Victims often vote for political movements and leaders from their own ethnic group, who they shared struggle history with or who make violent threats against perceived “enemies”, whether other ethnic groups, non-nationals, or big business, even if these movements and leaders are corrupt, incompetent or act against the victims’ interests.

Victims therefore regularly vote against their own interests – trauma bond voting: therefore, repeating cycles of voting for incompetence, corruption and for the continuation of poverty, which in turn reinforce the negative impact of colonialism and apartheid, and their own individual insecurity.

Democrats would want the insecurity to be filled by new democratic values, mores, and cultures – and by the best (most democratic) elements of cultural, religious, and spiritual values. All organisations – the state, educational institutions, religious, sport and cultural organisations, business, civil society, and the media, will have to actively help to tackle this mass insecurity left by our traumatic past.

Traditional, cultural, communal, and religious beliefs which undermine human rights, dignity and equality must be jettisoned.

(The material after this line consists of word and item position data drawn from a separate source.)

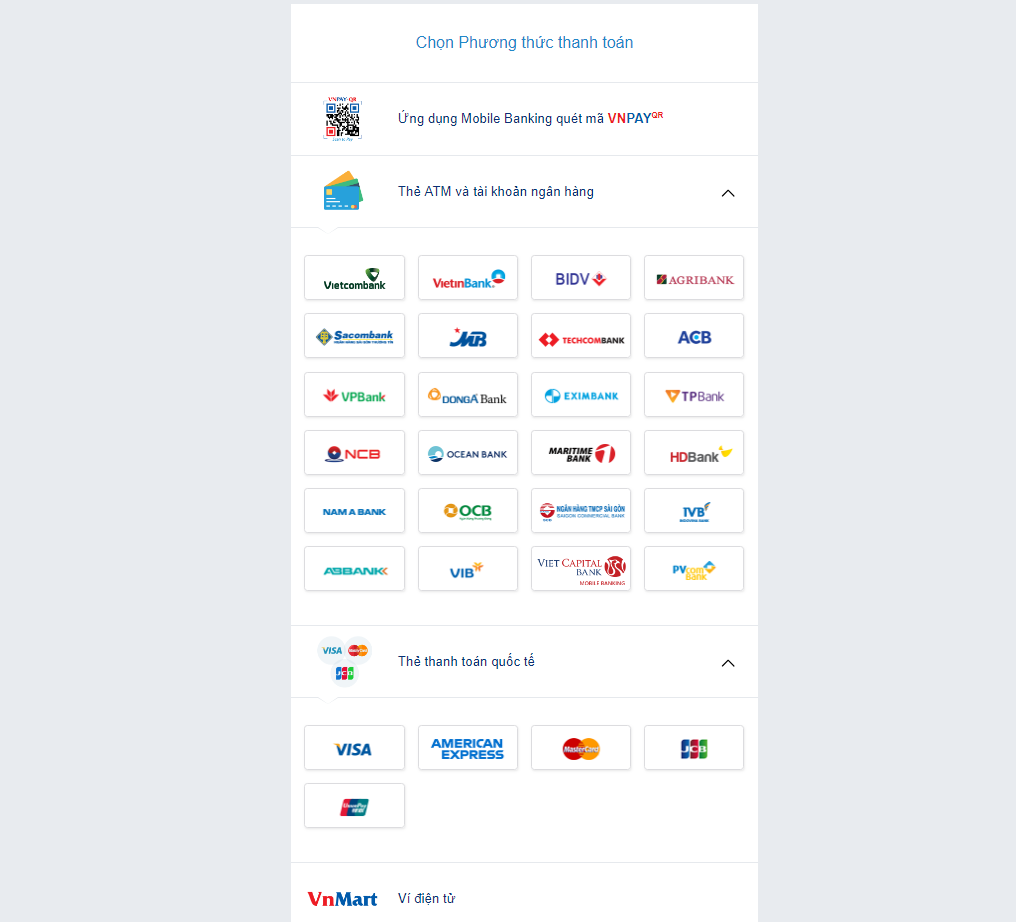Click 'Thẻ thanh toán quốc tế' heading
Image resolution: width=1016 pixels, height=922 pixels.
pos(466,662)
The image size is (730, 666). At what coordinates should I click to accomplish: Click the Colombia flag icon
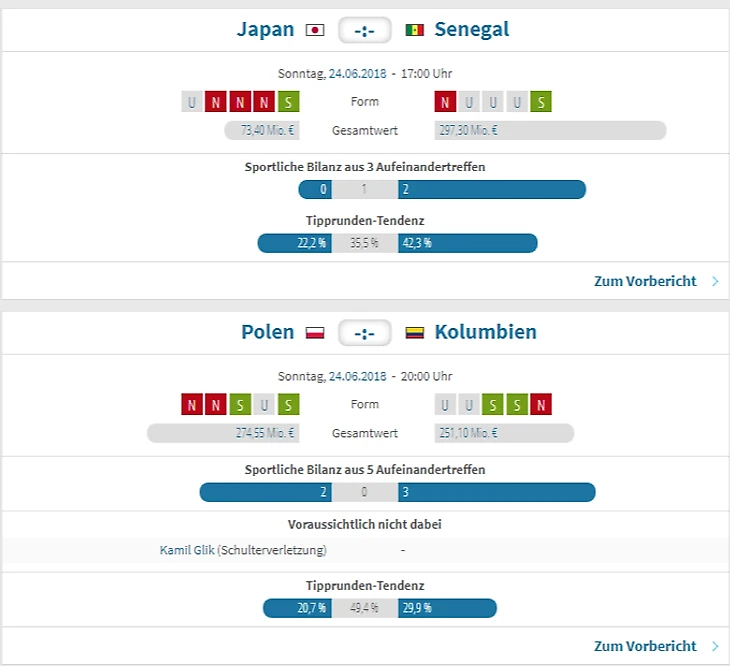tap(414, 333)
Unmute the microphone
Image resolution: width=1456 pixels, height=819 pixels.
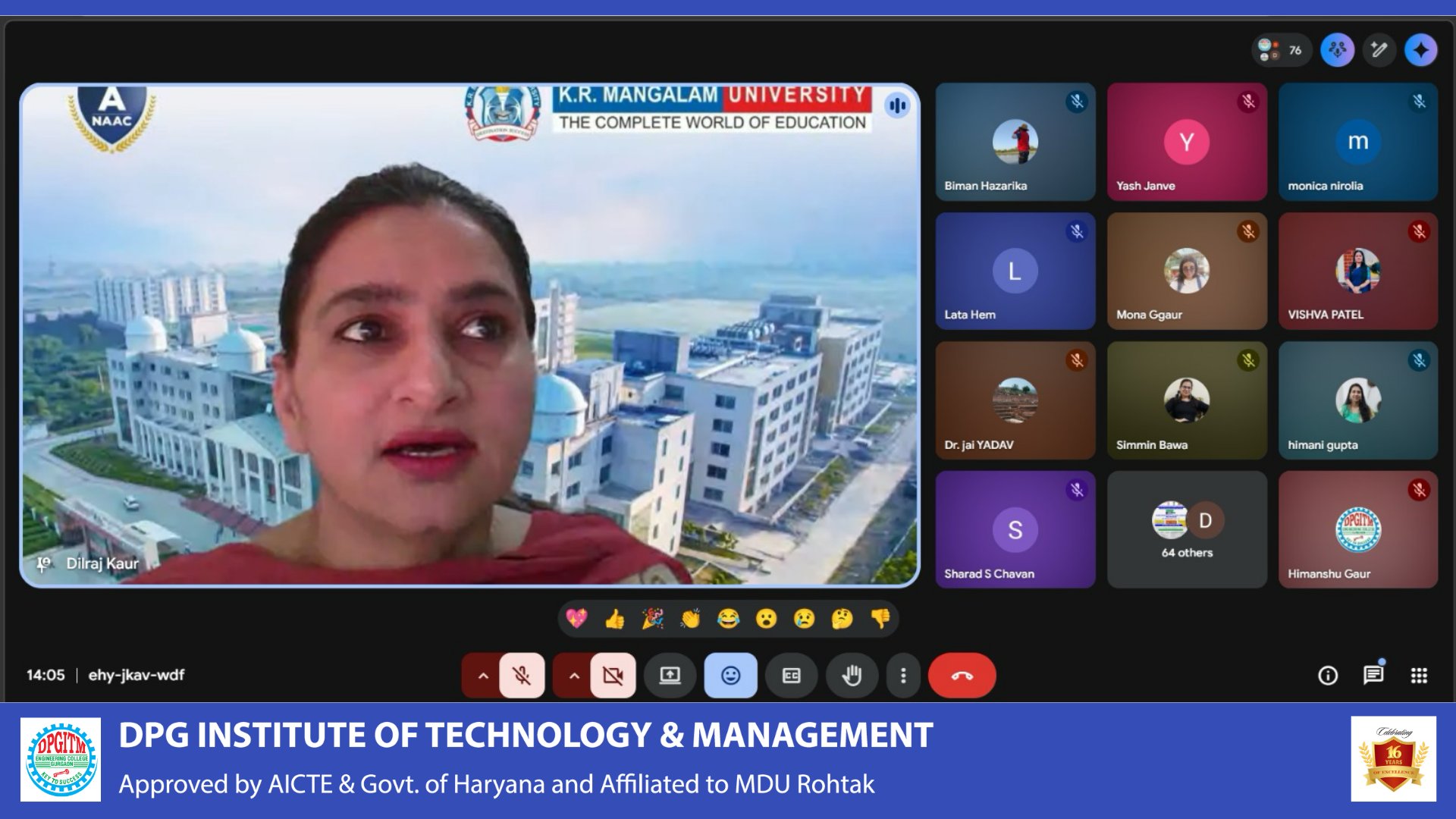click(522, 675)
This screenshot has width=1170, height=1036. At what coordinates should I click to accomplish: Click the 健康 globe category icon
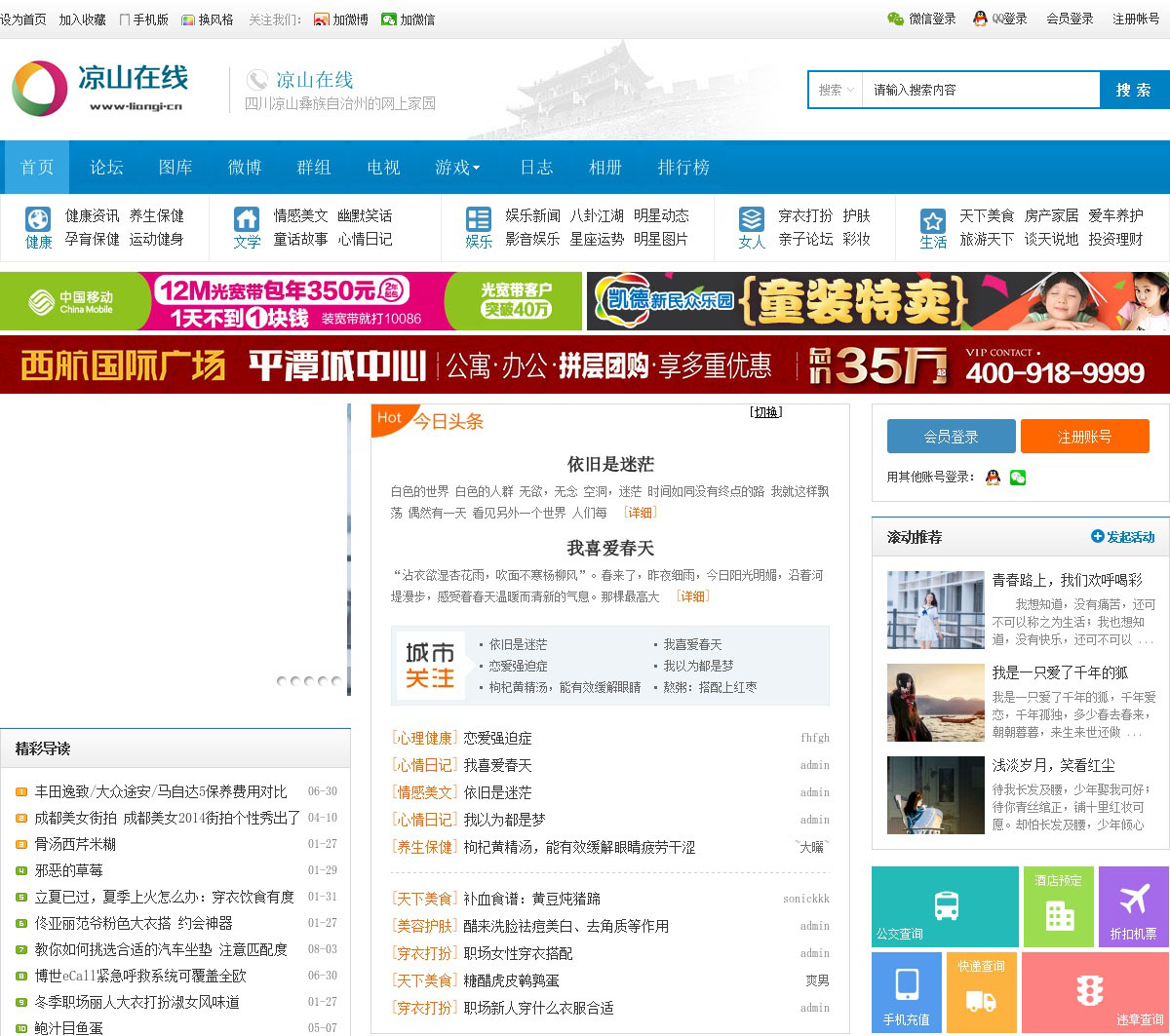[38, 218]
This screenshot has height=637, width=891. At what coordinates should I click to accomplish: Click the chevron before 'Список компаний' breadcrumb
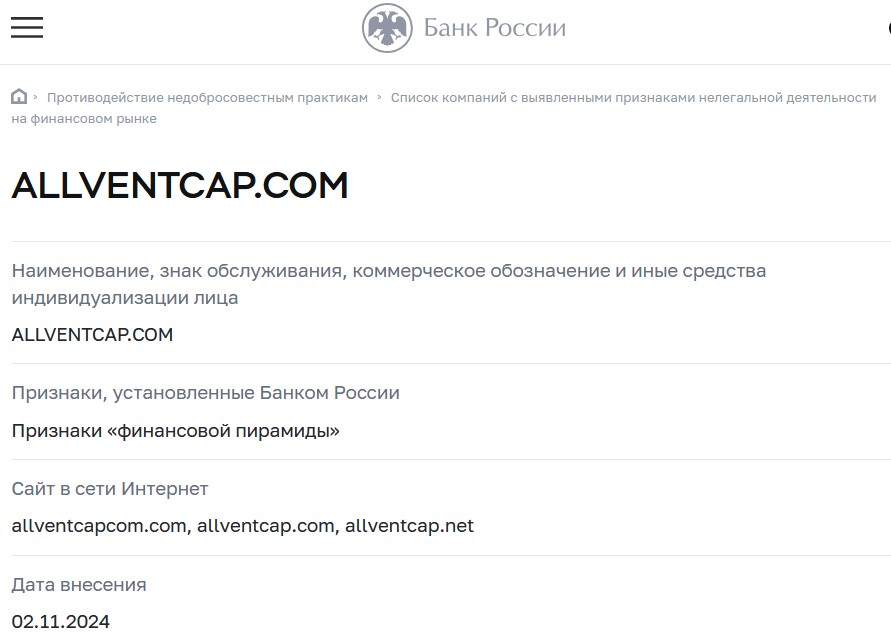[x=379, y=97]
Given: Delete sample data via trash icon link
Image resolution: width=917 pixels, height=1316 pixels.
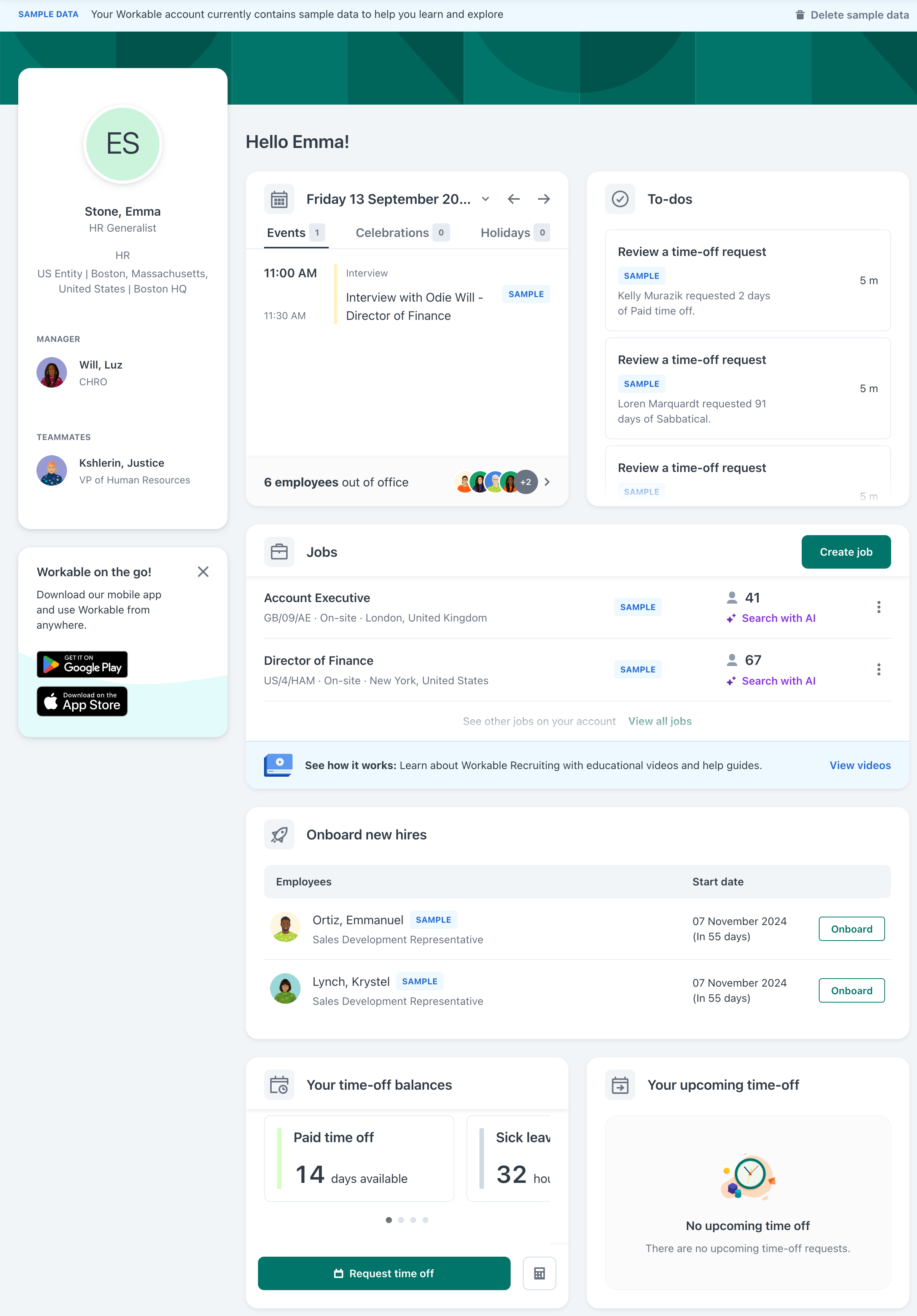Looking at the screenshot, I should pyautogui.click(x=852, y=15).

New beliefs, traditions and cultures based on human rights, equality, and dignity, must replace ones that are harmful. Patriarchy, based on inequality in gender, social class, and age, which operates as an ideology in all African countries must be gotten rid off.   

Self-love, self-esteem, and agency assertation will have to be taught at all levels of society, whether nursery workplaces or sport clubs, given the reality of broken families – where it is unlikely to be nurtured.

This means that all other areas of human interaction - social, religious, cultural, and political organisations – should include self-love, agency assertation and self-esteem, as part of their induction, training, and well-ness programmes.

Anti-poverty strategies must be multidimensional in that they must include self-esteem, self-love, and self-care. It should be compulsory to have self-care, self-esteem, self-love as part of all government empowerment, public works, and community building programmes. Recipients of government social grants, financial support and scholarships must be compelled to attend civic, democracy and self-esteem, self-love, and self-care programmes.

It is crucial that there are more platforms where ordinary people can talk to others about their individual trauma, tell their stories and reflect with others on what happened to affirm their visibility. The state should consider deploying an army of community counsellors – which could also be a practical form of job creation - across the country to provide support.

Simple localised community-driven memorials, monuments and histories with local stories should be rolled out. Practices such as conscious breathing, meditation and volunteering are crucial tools to build self-love, self-esteem and agency that should be introduced more widely across society. We need a civil society movement to restore self-love, self-esteem, and individual agency – through co-ordinated campaigns to foster these across the country.

The post-apartheid state must treat citizens with dignity, care, and efficiency. Currently, the post-apartheid state is in many instances treating disadvantaged communities with similar disdain as the apartheid state did. 

Delivering quality public services, making the country safe, creating job, business, and empowerment opportunities, and strengthening democracy, will help boost the self-esteem, self-love, and individual agency of the former oppressed.

Lastly, it is crucial that ordinary citizens stop voting based on the past, based on struggle credentials and based on ethnic, colour and party solidarity. They must vote on merit – for those who are honest, competent, and compassionate, even if they do not share the colour, religion or past with one – or they, and their offspring will stay stuck in feelings of insecurity, inferiority complexes and lack of agency for generations.

This article is based on a keynote address to Breathwork Africa’s Umoya Breathfest, held at the Cradle of Humankind, Johannesburg, 18-22 September 2022.